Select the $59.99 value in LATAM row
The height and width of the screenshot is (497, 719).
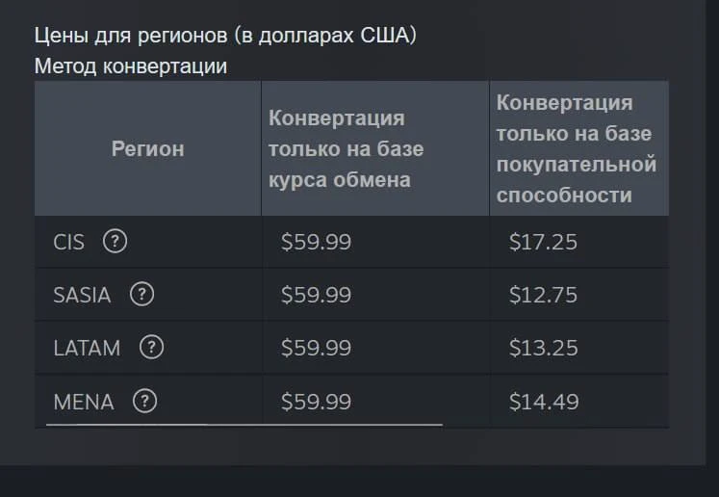pos(316,348)
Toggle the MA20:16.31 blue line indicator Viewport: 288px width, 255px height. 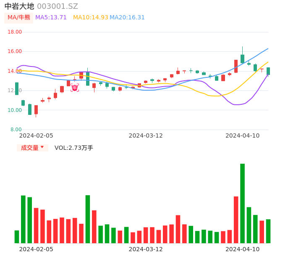click(x=127, y=18)
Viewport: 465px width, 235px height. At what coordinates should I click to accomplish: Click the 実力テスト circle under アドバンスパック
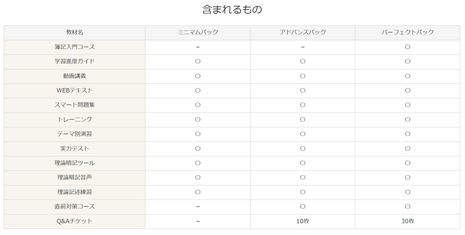tap(302, 149)
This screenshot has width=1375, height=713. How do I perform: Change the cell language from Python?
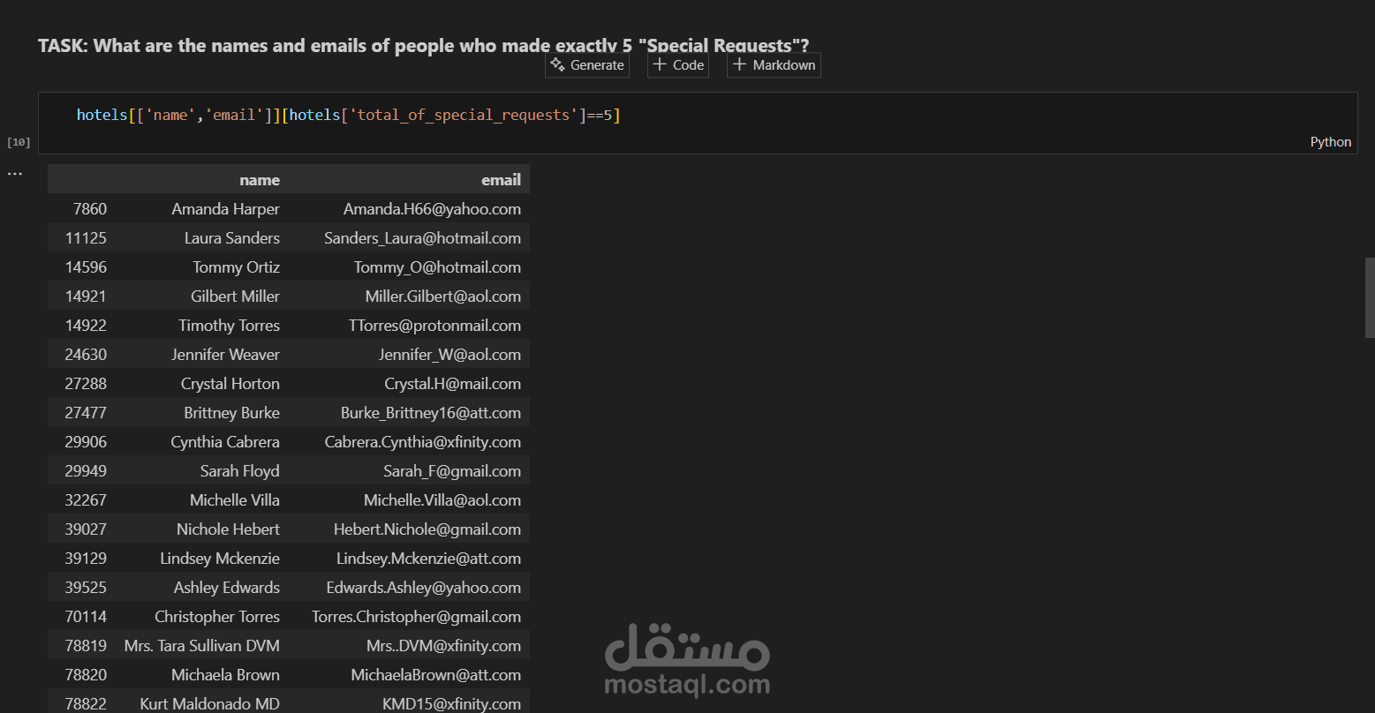(x=1330, y=142)
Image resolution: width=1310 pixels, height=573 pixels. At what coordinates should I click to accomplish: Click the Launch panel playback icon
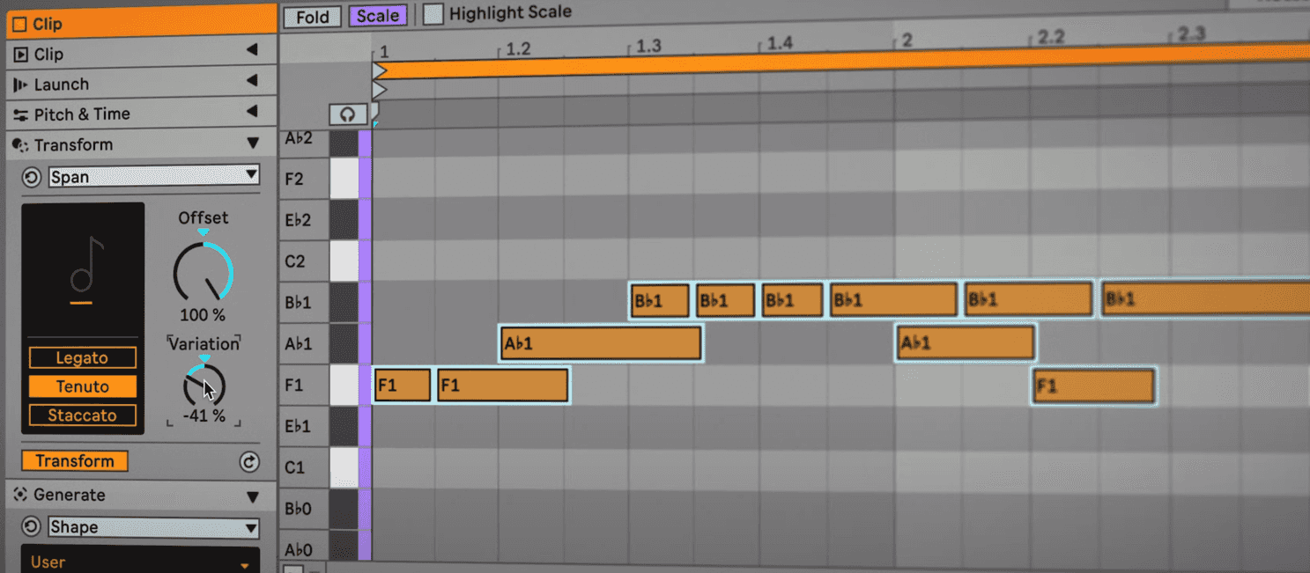pyautogui.click(x=19, y=84)
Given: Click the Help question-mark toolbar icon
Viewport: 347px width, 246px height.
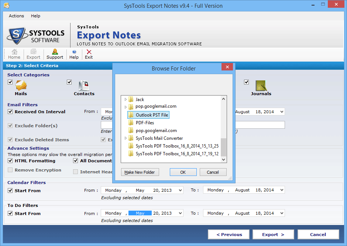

####################

→ **To do**
Set down the line containing "Given: Click the", then every later line through the end of the material, exactly as written; omit any picture.

→ **Task output**
Given: Click the Help question-mark toolbar icon
Viewport: 347px width, 246px height.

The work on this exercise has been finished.